## Text provided
○ ○ ○ ○ ○

Entertainment

'The Good Place' Isn't Actually About Figuring Out How To Be Good

by Lia Beck
Colleen Hayes/NBC

The Good Place has asked time and time again what it means to be good, what qualifies as a good action, and how intention plays into both. Early on in the series, Eleanor finds out that she won't be considered a better person if she does positive things for selfish reasons, because her selfishness outweighs the good she's doing. But as The Good Place Season 4 is starting to show, that doesn't necessarily mean good actions done selflessly are the only thing that should count. The season's second episode explores the idea of performing good actions from a more neutral place — either out of habit, or because you might as well. And it gets at the idea that, ultimately, trying to be good — no matter how you go about it — has to count for something.

○ ○ ○ ○ ○

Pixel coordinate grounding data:
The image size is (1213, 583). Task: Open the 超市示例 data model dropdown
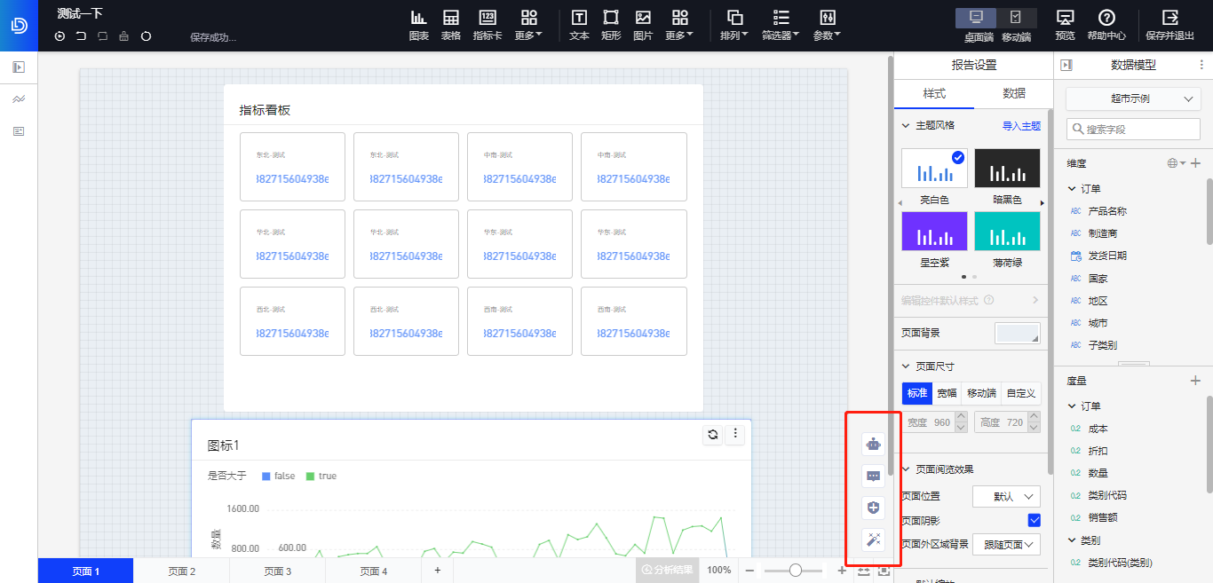click(1132, 99)
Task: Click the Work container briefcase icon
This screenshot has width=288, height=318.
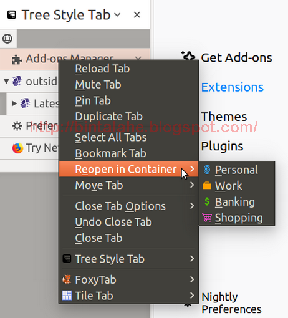Action: click(x=207, y=186)
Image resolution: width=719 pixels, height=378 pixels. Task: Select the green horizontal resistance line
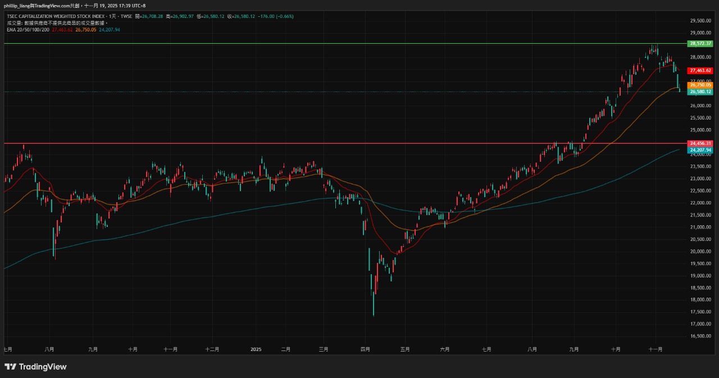(337, 43)
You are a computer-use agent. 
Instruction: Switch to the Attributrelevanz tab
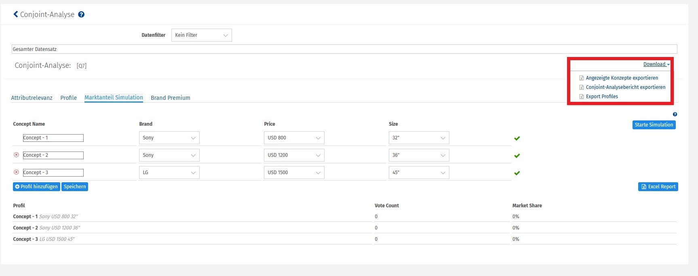32,98
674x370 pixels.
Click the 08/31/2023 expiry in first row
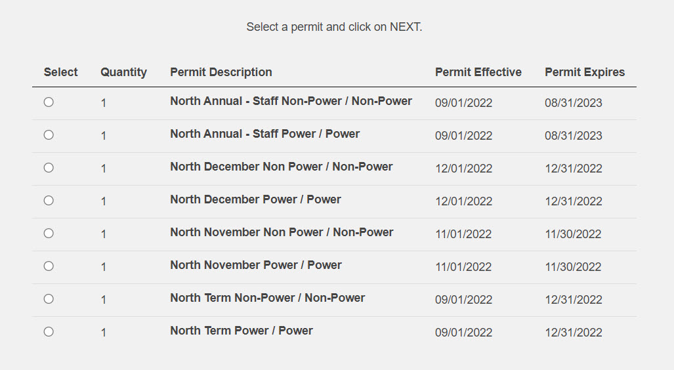point(574,103)
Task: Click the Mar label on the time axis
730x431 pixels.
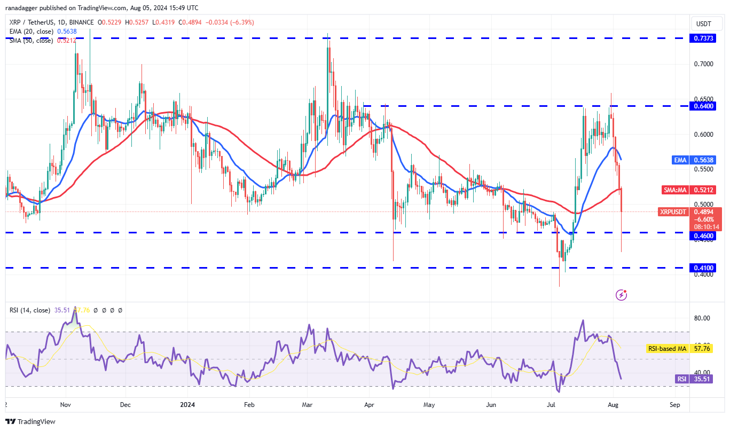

○ ○ ○ ○ ○

## Questions on the material
1. Please reproduce the article on The Good Place from "The Good Place has" to "count for something.".
2. List the three things that, according to the article on The Good Place, the show has asked time and time again.
The items are separate from the article on The Good Place.

## Task-by-task solutions
1.
The Good Place has asked time and time again what it means to be good, what qualifies as a good action, and how intention plays into both. Early on in the series, Eleanor finds out that she won't be considered a better person if she does positive things for selfish reasons, because her selfishness outweighs the good she's doing. But as The Good Place Season 4 is starting to show, that doesn't necessarily mean good actions done selflessly are the only thing that should count. The season's second episode explores the idea of performing good actions from a more neutral place — either out of habit, or because you might as well. And it gets at the idea that, ultimately, trying to be good — no matter how you go about it — has to count for something.

2.
- What it means to be good
- What qualifies as a good action
- How intention plays into both